Şubat 2001'de Sayın Başbakanın devlet krizi ilan etmesiyle de ipler kopmuştur.
Güvenin bütünüyle ortadan kalkması ve döviz talebinin sistemin kaldıramayacağı
düzeye ulaşması, hükümeti paniğe sürüklemiştir. Sonra, dövizler eriyecek,
batacağız endişesiyle kur çıpasından vazgeçilerek döviz dalgalanmaya
bırakılmıştır. İşte, yaşananın bundan sonraki adı, felakettir. Malî sektörde oluşan bu deprem hızlı bir şekilde reel sektörü vurmuş,
bir anda yüzde 40'ları, 50'leri bulan devalüasyon ve kredi faizlerinin 10 ilâ
20 kat artması, Türk reel sektörünün ocağına incir ağacı dikmiştir.
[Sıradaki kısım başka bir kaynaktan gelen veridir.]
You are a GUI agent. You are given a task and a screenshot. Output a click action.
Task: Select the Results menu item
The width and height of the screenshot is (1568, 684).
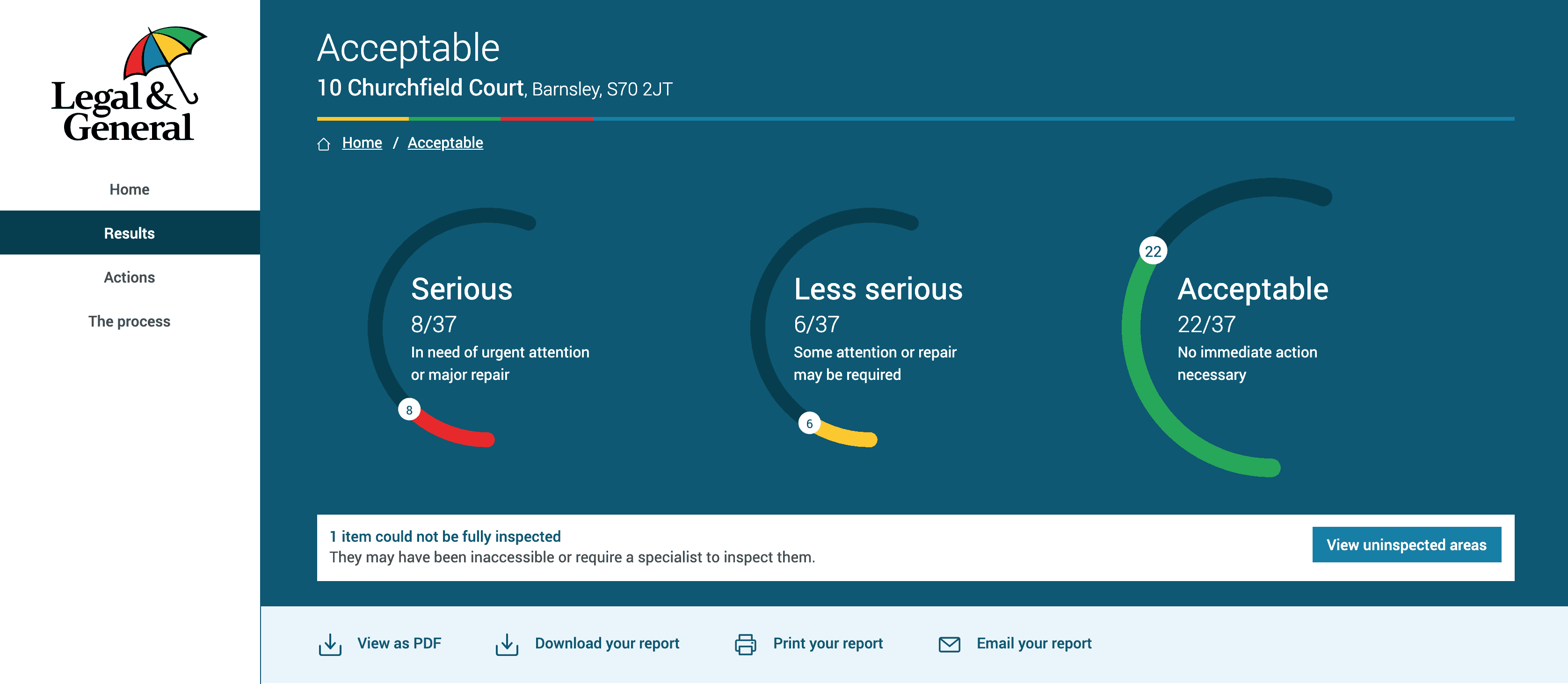tap(130, 233)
Bu arada,
eski kurla satılan dövizler, yüzde 7 500 faizle devlet bankalarına para
satılması gibi fırsatçılıklar yapılmış; suların her bulandığında olduğu gibi,
tatlı; ama, ahlaksızca kazançlar elde edenler olmuştur. Ne hazindir ki, bütün
bunları yapanlar, televizyonların karşısına çıkarak "vah vah benim
ülkem" diyebilmişlerdir. Sahi, Sayın Başbakanım, o bir hafta içinde eski kurla döviz alarak ve
devlet bankalarına yüzde 7 500 faizle para satarak bu milletin 4-5 milyar
dolarını kaldıranlar kimlerdir; bu isimleri, bunları millete açıklamayı
düşünüyor musunuz? Bu soruyu, size, millet adına soruyum Sayın Başbakanım. Değerli milletvekilleri, Türkiye ekonomisi, IMF tarafından, bile bile
batırılmıştır. Hükümet ettiklerini iddia edenler de, alternatifsiz olduklarını
söyleye söyleye, yaptıkları yanlış tercihlerden sonra yanlış ve kötü uygulamalarla
ülke ekonomisinin batışını seyretmişlerdir. İddia ediyorum, IMF ve Dünya
Bankası, tüm sorunlarına rağmen görece dengede olan bir ekonomiyi bilinçli bir
şekilde krize sürüklemiştir. Bunu, Sayın Başbakanın da, yardımcısı Sayın Yılmaz'ın
da, bu kadar kesin bir dille olmasa bile, ifade ettiklerini hatırlıyorum. IMF,
şubat krizinin baş sorumlusu olmasına rağmen hâlâ bu ülkedeyse, bunun sebebi,
krize sürüklenen Türkiye'nin buna mecbur edilmiş olmasıdır. Yine, eğer bu hükümet
hâlâ işbaşındaysa, bunun sebebi de, bu hükümetin bundan sonra denileni yapmaya
mecbur bir hükümet olmasından kaynaklanıyor. Hiç itiraz etmeyin değerli
arkadaşlarım. Siz, denilen her şeyi yapa yapa, kendinizi bağladınız; bundan sonra,
denilecek her şeyi yapmak zorundasınız. Sayın Kemal Derviş'in Dünya Bankasından gelmesi, gelir gelmez hükümetin
dördüncü ortağı olması, hatta neredeyse tek başına söz sahibi olması; bütün
bunları neyle izah edeceğiz?! Garip bir tesadüf mü diyeceğiz, bilemiyorum; ama,
şimdi, Türkiye'nin reel sektörünün, sanayi ve tarımsal üretiminin köküne kibrit
suyu döken kararların mimarı olan Sayın Kemal Derviş, bu yaptıklarını, yıllar önce,
Dünya Bankası adına hazırlamış olduğu bir raporda Türkiye'ye önermektedir. İşin
garipliği sadece Kemal Derviş'le sınırlı değil. Türkiye'ye bunları öneren Sayın
Kemal Derviş, 1977 yılında, aynı zamanda, o zamanın güçlü ismi Sayın Bülent
Ecevit'in danışmanıdır. Bakınız ne diyor Sayın Derviş 1977 yılında:
"Türkiye, sanayileşme stratejisini değiştirmelidir. Kimya, temel makine ve
imalat, madenleri işletme gibi ağır sanayilerde gelişme beklenmemelidir.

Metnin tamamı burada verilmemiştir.